PTF - Performance testing of CPU=0 and tasks placement strategy for Services (QCP1)
Overview
In this report, PTF investigates the impact of setting CPU=0 and disabling the distinctInstance task placement strategy on FOLIO’s performance, with and without New Relic/OpenTelemetry enabled. Previous observations suggested that this configuration negatively affects system performance. The goal of these tests was to reproduce the issue and evaluate whether performance could be improved by adjusting CPU allocations and enabling distinctInstance placement. Through a series of experiments, we analyzed how these settings influence system behavior, ensuring that CPU allocation and task distribution strategies are optimized for stability and efficiency.

===

> _WHAT TO WORK ON_:
1/ Can you repeat, word for word, the part of the performance testing report that opens with the words containing "PTF - Performance" and closes with "stability and efficiency."?
2/ Which distinct terms in the performance testing report are written entirely in capital letters, with or without digits?
These lines have nothing to do with the performance testing report.

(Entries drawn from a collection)

===

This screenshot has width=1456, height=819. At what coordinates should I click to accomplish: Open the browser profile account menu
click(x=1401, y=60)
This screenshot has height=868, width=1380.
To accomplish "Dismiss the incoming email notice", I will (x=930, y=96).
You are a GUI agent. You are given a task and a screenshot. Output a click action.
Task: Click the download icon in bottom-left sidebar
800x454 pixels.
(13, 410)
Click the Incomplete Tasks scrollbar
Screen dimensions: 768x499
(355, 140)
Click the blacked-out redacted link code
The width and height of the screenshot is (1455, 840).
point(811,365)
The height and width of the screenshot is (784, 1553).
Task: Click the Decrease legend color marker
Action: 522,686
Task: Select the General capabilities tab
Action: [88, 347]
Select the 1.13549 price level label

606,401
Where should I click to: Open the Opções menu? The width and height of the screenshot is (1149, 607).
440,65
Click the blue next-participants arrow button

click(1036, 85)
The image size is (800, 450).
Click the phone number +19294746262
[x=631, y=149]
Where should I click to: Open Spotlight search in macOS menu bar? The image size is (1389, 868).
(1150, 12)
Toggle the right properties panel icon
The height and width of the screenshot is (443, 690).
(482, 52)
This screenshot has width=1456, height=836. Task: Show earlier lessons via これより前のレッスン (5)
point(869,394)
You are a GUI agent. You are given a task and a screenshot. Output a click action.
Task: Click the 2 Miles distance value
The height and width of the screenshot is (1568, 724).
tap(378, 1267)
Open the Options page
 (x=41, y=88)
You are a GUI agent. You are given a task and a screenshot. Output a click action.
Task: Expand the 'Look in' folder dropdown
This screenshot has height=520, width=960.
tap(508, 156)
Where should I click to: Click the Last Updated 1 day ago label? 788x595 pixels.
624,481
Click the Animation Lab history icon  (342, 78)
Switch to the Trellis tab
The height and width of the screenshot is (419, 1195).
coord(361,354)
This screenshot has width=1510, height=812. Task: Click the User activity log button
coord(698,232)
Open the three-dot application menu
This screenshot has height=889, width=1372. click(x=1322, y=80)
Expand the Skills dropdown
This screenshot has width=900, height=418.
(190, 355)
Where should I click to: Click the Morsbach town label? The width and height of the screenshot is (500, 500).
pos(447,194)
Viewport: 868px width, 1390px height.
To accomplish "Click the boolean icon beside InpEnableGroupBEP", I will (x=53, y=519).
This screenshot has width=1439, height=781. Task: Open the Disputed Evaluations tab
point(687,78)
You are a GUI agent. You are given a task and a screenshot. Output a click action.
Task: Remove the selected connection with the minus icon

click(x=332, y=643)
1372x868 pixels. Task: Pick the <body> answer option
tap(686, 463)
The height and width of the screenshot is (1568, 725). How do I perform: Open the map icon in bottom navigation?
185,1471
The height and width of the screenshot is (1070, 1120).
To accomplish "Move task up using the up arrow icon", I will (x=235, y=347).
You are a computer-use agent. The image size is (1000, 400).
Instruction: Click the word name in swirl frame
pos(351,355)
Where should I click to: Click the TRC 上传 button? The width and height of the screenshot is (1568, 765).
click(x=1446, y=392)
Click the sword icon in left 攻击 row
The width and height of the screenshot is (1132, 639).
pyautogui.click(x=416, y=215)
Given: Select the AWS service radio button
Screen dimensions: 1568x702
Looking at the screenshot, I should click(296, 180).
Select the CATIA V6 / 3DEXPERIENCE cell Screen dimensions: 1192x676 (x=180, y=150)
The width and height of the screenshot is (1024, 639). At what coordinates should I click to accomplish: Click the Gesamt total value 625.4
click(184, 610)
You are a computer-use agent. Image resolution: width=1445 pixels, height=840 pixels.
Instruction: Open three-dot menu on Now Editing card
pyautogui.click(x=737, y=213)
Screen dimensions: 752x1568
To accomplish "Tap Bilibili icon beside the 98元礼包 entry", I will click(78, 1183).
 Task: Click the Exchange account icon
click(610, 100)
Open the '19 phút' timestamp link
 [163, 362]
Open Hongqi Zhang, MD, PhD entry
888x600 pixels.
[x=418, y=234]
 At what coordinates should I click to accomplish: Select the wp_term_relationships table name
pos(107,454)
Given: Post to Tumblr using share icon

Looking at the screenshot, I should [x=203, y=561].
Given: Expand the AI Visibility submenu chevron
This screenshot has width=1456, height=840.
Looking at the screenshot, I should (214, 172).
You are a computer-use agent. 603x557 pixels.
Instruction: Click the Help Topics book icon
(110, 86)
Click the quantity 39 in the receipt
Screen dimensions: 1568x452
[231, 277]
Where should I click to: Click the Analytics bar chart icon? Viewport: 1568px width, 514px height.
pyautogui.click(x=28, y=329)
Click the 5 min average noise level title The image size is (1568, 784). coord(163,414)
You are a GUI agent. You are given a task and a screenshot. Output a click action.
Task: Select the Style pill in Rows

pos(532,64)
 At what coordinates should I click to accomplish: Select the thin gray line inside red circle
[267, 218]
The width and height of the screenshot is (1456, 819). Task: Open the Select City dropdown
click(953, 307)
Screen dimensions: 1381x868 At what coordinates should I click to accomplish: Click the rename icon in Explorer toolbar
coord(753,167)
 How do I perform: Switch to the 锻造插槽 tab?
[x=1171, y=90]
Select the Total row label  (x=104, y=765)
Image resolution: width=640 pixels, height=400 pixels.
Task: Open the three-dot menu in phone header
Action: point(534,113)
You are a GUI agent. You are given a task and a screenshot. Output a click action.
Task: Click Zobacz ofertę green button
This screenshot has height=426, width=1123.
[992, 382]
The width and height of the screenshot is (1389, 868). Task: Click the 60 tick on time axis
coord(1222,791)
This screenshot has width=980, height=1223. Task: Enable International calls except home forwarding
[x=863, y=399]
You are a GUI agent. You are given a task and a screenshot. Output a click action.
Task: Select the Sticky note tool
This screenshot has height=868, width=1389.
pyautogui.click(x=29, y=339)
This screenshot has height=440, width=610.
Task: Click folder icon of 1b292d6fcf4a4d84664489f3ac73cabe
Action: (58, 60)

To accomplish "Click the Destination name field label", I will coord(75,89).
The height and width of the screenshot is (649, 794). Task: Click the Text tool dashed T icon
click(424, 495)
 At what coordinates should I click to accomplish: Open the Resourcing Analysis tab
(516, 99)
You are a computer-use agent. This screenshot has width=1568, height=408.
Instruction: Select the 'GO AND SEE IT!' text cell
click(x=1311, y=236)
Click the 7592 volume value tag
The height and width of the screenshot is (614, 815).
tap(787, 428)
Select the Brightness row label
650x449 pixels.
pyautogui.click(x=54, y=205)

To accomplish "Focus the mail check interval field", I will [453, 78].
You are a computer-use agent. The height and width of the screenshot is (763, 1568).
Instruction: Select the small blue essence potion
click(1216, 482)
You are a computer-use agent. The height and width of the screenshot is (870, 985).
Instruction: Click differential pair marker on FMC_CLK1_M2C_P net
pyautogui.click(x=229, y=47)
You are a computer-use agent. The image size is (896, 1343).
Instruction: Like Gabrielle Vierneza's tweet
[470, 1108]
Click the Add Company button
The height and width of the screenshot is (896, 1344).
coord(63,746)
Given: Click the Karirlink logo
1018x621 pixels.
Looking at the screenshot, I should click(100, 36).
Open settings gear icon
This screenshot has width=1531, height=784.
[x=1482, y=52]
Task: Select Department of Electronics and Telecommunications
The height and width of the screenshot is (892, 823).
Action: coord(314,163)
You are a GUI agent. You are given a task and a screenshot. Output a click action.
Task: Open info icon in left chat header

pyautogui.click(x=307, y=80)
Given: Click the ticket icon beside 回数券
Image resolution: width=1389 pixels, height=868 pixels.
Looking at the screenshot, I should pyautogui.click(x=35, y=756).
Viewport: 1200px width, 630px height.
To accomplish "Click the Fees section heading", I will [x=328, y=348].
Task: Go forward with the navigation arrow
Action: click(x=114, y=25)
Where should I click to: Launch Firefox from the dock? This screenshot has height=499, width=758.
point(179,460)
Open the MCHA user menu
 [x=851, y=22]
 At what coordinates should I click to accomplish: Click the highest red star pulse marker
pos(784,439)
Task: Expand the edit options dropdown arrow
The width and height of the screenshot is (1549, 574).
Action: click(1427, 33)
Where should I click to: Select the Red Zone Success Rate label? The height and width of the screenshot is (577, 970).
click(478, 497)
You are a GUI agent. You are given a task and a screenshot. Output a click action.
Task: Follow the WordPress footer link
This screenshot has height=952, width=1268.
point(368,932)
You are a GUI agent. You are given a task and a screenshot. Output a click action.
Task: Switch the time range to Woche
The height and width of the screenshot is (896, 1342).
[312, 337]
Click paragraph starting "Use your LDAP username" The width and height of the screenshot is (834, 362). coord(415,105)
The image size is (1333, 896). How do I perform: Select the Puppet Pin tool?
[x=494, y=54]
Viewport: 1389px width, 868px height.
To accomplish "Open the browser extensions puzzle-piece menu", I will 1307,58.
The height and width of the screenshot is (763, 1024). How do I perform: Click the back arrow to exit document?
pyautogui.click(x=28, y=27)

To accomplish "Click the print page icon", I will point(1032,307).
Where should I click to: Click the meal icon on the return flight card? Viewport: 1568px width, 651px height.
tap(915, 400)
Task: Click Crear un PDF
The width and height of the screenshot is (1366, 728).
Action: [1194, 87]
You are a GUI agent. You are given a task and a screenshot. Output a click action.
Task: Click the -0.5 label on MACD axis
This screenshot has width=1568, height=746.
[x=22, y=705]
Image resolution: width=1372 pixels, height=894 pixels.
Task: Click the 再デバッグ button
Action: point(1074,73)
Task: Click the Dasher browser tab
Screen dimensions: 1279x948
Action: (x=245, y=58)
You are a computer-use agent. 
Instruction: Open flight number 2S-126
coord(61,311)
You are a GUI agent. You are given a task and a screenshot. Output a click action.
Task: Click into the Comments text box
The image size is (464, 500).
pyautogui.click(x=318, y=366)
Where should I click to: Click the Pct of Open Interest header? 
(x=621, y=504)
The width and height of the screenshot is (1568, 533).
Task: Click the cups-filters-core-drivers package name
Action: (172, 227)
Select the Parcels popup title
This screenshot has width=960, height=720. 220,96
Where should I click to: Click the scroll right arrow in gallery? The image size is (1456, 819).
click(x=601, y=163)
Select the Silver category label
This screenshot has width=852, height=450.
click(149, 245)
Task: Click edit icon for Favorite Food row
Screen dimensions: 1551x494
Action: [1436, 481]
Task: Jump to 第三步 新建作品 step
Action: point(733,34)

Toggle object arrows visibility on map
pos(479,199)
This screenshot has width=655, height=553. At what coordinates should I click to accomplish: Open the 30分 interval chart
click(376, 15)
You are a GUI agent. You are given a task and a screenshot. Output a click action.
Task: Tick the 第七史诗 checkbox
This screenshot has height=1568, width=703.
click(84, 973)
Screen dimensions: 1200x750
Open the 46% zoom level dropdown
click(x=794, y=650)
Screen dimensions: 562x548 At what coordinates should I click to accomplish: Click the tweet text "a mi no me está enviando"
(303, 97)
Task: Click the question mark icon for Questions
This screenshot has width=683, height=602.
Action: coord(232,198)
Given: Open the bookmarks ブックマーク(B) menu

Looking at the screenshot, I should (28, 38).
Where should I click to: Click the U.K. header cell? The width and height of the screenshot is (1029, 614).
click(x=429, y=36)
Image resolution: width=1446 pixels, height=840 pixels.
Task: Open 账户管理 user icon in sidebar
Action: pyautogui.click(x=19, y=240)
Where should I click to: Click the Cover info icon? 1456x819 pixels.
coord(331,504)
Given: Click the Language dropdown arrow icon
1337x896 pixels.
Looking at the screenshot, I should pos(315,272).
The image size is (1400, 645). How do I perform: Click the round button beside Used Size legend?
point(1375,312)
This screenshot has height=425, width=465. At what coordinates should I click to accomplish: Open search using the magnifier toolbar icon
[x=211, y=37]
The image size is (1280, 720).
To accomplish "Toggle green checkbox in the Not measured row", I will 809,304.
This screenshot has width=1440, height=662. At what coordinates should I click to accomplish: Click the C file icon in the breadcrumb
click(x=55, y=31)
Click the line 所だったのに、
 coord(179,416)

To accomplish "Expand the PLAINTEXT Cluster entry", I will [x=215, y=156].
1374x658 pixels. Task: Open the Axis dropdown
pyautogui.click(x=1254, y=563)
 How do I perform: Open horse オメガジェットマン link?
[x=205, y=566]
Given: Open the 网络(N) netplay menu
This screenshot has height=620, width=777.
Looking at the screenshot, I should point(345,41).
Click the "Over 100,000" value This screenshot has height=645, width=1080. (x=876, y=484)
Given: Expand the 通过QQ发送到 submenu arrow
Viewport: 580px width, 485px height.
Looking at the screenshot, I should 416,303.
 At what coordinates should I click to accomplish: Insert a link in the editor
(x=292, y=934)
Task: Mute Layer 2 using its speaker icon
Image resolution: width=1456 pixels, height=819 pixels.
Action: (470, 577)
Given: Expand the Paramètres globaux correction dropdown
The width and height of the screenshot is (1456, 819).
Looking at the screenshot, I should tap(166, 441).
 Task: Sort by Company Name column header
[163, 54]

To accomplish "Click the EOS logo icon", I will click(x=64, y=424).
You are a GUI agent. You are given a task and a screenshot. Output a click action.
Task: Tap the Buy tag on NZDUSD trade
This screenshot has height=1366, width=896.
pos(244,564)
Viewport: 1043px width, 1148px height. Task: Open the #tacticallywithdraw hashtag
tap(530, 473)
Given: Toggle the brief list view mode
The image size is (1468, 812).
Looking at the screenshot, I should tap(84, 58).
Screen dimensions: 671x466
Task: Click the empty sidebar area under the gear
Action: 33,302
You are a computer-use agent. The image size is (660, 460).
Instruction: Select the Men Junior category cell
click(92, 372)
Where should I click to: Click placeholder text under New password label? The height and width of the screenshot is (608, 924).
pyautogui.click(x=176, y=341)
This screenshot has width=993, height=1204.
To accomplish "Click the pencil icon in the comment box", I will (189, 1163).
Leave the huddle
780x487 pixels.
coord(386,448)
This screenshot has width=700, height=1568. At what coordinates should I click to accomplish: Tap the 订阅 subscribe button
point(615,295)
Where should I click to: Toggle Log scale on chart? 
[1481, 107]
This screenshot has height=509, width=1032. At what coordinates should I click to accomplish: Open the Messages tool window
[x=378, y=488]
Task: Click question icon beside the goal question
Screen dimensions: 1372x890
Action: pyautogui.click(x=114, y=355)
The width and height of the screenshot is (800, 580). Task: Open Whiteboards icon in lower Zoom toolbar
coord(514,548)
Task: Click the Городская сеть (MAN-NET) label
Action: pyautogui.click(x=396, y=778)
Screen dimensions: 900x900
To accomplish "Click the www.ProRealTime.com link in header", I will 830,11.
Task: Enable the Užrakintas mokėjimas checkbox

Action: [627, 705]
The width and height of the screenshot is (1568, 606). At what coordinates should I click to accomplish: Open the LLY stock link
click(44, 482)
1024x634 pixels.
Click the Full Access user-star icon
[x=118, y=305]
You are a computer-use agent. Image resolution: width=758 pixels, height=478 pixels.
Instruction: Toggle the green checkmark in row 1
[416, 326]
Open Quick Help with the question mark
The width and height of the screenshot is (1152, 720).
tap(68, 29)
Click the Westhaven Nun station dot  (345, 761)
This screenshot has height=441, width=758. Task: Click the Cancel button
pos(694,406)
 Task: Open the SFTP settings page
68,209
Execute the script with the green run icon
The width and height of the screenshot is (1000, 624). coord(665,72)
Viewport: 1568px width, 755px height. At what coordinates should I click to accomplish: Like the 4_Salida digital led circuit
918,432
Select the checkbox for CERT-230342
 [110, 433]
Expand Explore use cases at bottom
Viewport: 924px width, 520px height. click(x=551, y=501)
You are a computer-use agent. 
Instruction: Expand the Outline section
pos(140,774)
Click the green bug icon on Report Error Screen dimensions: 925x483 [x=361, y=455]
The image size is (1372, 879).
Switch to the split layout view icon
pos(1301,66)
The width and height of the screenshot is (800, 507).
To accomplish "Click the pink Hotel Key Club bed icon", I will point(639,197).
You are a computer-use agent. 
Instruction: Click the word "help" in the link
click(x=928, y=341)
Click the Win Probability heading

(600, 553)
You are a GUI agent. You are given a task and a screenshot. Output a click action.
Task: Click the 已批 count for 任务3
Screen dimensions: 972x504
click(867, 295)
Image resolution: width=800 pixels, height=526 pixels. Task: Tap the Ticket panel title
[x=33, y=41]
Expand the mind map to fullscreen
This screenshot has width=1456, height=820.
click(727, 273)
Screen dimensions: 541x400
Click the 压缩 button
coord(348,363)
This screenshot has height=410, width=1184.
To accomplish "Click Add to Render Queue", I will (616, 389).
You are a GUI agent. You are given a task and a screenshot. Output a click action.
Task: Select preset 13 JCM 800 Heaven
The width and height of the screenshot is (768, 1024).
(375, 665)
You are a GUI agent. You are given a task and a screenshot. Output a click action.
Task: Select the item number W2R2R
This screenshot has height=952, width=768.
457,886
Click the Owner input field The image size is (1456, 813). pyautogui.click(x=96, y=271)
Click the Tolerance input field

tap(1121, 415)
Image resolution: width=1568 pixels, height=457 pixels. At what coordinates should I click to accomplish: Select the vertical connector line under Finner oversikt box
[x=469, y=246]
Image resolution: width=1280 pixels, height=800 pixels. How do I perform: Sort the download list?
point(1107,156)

===

> _FINAL ANSWERS_:
1/
PTF - Performance testing of CPU=0 and tasks placement strategy for Services (QCP1)
Overview
In this report, PTF investigates the impact of setting CPU=0 and disabling the distinctInstance task placement strategy on FOLIO’s performance, with and without New Relic/OpenTelemetry enabled. Previous observations suggested that this configuration negatively affects system performance. The goal of these tests was to reproduce the issue and evaluate whether performance could be improved by adjusting CPU allocations and enabling distinctInstance placement. Through a series of experiments, we analyzed how these settings influence system behavior, ensuring that CPU allocation and task distribution strategies are optimized for stability and efficiency.

2/ PTF, CPU, QCP1, FOLIO